**Provided passage**
=======

Monday, March 30, 2009
silence kit #10
Iron & Wine
Our Endless Numbered Days [Sub Pop, 2004]
I have been re-reading Don DiLillo's Americana (my third time around), possibly my all-time favorite by the writer. I love the minutiae of DeLillo's prose, the bits and small descriptions of things in the language that only he could conjure, almost to an extent that what he's writing about often doesn't matter. There is a part in the first chapter where the protagonist David Bell describes one of the boring social parties he attends, DeLillo wrote: This is the essence of Western civilization. But it didn't matter really because an hour later we were all bored. It was one of those parties which are so boring that boredom itself soon becomes the main topic of conversation. One moves from group to group and hears the same sentence a dozen times. "It's like an Antonioni movie." But the faces were not quite as interesting. Bell, a young television executive, would spend the rest of the novel exploring "America in the screaming night" and I would somehow try to visualize in my mind what the experimental road movie Bell was shooting would end up looking like; I imagine it ending up as these endless reels of rich brown cinemaphotography that would not make much narrative sense to most people. Sam Beam's exploration of the old weird America through the folk song medium, as Iron & Wine, is easily much more consumer friendly, but I can't help but feel that both Beam and DeLillo's character (or DeLillo himself) are working from the same vantage point.
Monday, March 23, 2009
less speaking like silence
At a time when lowered economic expectations and enough empty promises for your trouble are becoming the rules of the game, it’s not unexpected that the comfort of soulfully stewed folk songs like those on the new M. Ward album often speaks more to me than the regular hedonistic pop fare – plunge into the familiar canyons of shuffling acoustic guitars of “Absolute Beginners” and Hold Time immediately feels like home again.
Ward has had such a terrific run of form on his last three records that are just about three of my favorite albums over the last ten years – the surreally morbid folk outing Transfiguration of Vincent (2003), the distant found sounds and timeless Americana painstakingly resurrected on Transistor Radio (2005), the aching widescreen nostalgia of Post-War (2006) – that a slight dip in quality, when and if it comes on Hold Time, is understandable. Yet Ward’s latest is thoroughly enjoyable if less cohesive as a whole than his last three albums, and I have only one real quibble: that I had very little use for Ward’s overdrawn duet with Lucinda Williams on the old country standard “Oh Lonesome Me”.

=======

**Dataset rows**
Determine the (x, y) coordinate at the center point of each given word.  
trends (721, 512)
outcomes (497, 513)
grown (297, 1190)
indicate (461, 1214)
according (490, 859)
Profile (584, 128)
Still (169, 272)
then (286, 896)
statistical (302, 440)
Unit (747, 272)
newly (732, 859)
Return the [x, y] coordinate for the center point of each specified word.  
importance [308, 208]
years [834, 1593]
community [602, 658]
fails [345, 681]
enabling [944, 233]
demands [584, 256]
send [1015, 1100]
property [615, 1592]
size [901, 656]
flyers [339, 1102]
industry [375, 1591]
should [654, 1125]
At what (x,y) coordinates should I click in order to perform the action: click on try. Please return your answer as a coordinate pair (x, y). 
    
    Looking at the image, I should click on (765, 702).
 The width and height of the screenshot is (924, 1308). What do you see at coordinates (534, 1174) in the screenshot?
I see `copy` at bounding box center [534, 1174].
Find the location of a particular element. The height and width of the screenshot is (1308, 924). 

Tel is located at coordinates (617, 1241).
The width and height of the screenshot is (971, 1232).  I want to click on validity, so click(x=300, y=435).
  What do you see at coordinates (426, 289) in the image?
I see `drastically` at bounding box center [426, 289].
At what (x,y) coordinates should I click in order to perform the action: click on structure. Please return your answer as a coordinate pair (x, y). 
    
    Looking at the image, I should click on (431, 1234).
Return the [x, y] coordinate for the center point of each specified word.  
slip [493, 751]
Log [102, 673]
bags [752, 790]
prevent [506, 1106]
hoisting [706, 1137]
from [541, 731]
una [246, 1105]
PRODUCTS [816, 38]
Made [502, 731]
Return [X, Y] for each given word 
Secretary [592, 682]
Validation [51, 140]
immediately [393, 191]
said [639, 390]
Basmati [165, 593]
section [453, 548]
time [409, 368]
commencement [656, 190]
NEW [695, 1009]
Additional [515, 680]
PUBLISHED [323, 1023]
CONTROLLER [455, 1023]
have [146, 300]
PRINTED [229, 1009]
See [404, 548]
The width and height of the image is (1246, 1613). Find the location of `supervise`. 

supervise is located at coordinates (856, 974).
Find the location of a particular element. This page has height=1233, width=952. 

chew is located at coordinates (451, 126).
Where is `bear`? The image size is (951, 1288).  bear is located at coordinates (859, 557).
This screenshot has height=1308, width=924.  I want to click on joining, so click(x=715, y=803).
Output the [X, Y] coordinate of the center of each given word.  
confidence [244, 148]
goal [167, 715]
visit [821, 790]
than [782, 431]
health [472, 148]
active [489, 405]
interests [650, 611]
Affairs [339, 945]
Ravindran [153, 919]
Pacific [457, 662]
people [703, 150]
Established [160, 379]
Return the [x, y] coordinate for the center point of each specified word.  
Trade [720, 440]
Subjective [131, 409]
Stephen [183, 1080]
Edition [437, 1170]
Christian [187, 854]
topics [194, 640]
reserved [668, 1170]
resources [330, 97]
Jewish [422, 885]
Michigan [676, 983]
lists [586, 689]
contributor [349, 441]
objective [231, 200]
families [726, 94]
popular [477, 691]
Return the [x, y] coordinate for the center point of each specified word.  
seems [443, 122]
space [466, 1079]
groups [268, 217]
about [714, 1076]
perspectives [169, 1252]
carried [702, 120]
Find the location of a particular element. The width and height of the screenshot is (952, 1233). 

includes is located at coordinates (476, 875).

=======

**Written instruction 1**
In the music blog posts, what job does David Bell hold?
**Written instruction 2**
Carry on writing the music blog posts, picking up after their last sentence.
The listing plays no role here.

**Final result 1**
He is a young television executive.

**Final result 2**
First off, it is not a M. Ward record unless it comes with the electricity of ghosts that speak like silence. I got no real idea which Blake he’s referring to but the quiet grace of “Blake’s View” (“Birth is just a chorus, death is just a verse/ In the great song of spring that the mockingbirds sing”) feels very much like the songwriter contemplating the threshold of someone’s apocalypse. The haunted presence on the title track (“And I wrote this song about it, ‘cause I didn’t care about anyone in this photograph”) is given the plush strings treatment to create the grand, mournful emotional impact for listeners to fully luxuriate in. And as for the pained geography of the instrumental “Outro” that closes this album, it is basically Ward covering “I’m A Fool To Want You”, the song that Billie Holiday made famous on her tortured masterpiece Lady In Satin (1958).
Elsewhere, Hold Time is remarkable too for the less heavy feelings and a curious range of joys evoked on the other songs; “Never Had Nobody Like You” and “To Save Me” in particular must rank among the most pepped-up numbers in the Ward catalogue, for a refreshing change. Where we used to be lulled in by the hazy ruinous beauty of his haunted folklores, Hold Time projects a more consummately charmed direction for M. Ward, and turns out that’s not half bad.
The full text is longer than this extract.